Assignment: Search the records for the string "description", then copy each line where it appears.

Available data:
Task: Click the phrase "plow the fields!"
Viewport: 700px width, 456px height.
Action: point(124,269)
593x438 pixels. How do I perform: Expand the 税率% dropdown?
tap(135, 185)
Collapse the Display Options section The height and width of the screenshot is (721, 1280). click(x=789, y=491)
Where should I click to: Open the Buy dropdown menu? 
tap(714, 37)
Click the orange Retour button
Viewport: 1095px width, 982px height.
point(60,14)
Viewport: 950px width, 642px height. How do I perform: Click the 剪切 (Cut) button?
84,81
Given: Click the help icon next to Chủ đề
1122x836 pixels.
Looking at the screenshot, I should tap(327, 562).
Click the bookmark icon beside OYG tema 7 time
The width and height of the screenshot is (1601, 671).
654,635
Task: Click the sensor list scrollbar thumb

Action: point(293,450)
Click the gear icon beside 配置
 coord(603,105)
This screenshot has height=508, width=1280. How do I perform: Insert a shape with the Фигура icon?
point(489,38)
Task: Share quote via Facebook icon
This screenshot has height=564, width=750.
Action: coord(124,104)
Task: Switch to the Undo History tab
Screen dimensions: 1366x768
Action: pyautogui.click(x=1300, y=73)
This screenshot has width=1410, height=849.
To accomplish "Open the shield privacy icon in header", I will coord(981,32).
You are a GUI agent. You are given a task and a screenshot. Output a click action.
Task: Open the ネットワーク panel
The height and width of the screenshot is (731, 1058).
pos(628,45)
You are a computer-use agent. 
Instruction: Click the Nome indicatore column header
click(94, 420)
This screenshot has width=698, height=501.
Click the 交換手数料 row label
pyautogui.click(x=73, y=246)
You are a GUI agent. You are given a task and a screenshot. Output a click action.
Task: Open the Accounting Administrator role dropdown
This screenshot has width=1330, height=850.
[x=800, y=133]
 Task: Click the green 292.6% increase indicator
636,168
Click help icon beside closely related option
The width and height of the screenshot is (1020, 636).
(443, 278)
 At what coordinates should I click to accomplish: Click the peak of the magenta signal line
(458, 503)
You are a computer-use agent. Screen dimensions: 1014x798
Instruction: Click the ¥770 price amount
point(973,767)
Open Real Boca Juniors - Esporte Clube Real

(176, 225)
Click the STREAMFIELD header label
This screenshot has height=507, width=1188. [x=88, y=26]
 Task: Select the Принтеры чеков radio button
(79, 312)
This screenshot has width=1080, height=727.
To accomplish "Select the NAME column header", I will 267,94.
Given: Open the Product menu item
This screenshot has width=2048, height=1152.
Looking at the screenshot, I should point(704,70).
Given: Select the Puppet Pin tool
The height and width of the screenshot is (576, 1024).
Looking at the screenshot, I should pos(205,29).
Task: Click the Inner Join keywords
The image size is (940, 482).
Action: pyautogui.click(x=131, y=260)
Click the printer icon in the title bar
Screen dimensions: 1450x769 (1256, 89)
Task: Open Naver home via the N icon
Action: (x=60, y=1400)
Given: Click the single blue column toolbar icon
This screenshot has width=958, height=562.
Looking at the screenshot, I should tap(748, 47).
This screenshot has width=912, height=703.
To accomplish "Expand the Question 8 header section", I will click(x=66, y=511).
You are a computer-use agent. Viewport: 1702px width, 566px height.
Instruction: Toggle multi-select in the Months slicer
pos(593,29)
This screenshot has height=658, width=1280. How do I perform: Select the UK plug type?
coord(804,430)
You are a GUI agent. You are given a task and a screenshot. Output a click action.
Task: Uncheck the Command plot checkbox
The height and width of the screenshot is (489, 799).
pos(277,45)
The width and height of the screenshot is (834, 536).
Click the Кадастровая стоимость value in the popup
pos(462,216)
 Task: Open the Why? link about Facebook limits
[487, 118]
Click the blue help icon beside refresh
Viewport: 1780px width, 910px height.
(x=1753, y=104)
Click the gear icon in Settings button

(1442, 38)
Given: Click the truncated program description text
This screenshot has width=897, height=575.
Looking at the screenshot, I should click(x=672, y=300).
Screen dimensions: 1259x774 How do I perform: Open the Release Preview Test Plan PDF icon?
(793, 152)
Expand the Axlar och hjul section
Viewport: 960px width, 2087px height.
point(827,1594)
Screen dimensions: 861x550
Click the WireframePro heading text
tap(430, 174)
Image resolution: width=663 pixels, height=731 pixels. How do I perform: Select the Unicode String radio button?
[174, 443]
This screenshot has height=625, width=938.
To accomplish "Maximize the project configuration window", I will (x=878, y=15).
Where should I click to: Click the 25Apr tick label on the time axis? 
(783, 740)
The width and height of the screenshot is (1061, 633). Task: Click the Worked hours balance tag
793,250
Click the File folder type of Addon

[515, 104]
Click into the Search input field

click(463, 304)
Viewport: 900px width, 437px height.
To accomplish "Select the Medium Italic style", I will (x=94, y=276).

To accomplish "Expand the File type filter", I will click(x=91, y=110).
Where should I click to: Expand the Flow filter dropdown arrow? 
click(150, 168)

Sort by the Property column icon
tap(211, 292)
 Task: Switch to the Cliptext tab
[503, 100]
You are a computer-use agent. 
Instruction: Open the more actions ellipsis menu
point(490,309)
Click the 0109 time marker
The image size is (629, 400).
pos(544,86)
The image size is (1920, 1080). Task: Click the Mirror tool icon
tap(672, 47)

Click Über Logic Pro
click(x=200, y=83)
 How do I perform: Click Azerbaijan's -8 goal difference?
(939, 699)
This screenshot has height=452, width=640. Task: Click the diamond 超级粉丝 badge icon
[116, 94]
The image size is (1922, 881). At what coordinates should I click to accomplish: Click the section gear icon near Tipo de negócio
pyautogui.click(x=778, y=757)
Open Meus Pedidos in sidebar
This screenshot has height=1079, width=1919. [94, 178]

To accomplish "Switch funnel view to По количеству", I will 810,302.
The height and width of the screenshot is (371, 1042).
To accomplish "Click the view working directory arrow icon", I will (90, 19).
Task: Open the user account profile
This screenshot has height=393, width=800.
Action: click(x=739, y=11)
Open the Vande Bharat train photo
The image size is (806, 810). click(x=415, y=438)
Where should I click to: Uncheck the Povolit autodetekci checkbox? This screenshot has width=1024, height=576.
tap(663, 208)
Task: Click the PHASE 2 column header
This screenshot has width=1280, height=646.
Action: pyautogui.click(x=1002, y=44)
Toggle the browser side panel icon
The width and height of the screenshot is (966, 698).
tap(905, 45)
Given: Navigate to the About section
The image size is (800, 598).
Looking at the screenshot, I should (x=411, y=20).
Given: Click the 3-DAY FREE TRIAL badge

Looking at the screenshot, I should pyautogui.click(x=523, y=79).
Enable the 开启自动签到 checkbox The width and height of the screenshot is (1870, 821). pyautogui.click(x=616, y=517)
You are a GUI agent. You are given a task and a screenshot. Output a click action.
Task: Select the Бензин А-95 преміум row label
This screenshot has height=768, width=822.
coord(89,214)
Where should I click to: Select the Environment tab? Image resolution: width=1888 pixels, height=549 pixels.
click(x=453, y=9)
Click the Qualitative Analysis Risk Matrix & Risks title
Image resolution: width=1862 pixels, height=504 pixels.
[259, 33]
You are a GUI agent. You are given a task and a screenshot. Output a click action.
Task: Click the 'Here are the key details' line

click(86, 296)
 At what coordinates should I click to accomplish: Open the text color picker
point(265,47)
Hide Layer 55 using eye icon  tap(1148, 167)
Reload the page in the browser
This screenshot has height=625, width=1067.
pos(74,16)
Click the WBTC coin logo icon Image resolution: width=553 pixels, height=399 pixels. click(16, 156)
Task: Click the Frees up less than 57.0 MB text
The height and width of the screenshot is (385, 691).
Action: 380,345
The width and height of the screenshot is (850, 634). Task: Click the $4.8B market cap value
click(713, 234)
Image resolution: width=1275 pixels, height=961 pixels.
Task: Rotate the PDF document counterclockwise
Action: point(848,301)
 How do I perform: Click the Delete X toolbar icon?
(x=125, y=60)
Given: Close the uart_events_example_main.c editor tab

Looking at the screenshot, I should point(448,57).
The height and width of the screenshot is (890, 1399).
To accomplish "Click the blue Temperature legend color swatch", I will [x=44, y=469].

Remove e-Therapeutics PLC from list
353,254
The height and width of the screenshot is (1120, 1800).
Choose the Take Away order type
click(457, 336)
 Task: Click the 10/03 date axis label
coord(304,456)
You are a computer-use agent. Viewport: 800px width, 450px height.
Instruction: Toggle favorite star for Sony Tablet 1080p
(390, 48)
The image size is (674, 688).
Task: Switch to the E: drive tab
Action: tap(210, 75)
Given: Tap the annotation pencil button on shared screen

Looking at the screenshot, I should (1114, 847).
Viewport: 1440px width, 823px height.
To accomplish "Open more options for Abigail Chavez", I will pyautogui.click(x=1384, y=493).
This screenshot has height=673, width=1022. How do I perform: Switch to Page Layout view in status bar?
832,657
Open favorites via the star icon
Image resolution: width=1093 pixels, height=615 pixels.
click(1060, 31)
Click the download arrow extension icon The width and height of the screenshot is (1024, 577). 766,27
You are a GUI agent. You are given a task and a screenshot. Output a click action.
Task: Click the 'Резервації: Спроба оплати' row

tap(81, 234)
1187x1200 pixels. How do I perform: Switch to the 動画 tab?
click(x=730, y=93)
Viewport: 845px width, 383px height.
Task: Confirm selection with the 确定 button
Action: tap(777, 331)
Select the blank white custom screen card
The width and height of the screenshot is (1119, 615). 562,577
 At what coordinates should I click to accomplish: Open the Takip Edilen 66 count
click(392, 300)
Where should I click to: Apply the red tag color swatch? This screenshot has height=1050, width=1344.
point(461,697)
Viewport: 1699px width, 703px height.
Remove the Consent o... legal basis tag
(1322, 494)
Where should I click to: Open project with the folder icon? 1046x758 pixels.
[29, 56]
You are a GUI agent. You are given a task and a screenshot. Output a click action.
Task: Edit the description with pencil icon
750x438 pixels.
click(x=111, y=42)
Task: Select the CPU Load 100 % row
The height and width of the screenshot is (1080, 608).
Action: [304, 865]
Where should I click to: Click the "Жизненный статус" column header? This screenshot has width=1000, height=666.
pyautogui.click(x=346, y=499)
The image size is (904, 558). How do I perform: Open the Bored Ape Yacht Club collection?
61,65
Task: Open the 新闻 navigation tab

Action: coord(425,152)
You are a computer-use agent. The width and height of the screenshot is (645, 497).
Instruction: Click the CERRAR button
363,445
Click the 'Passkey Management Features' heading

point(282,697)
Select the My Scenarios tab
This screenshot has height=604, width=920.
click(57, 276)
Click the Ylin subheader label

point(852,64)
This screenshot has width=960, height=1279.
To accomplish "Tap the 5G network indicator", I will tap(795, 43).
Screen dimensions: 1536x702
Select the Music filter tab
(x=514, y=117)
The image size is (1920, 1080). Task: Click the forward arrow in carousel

Problem solution:
Given: Click the truncated program description text
Task: Edit the description with pencil icon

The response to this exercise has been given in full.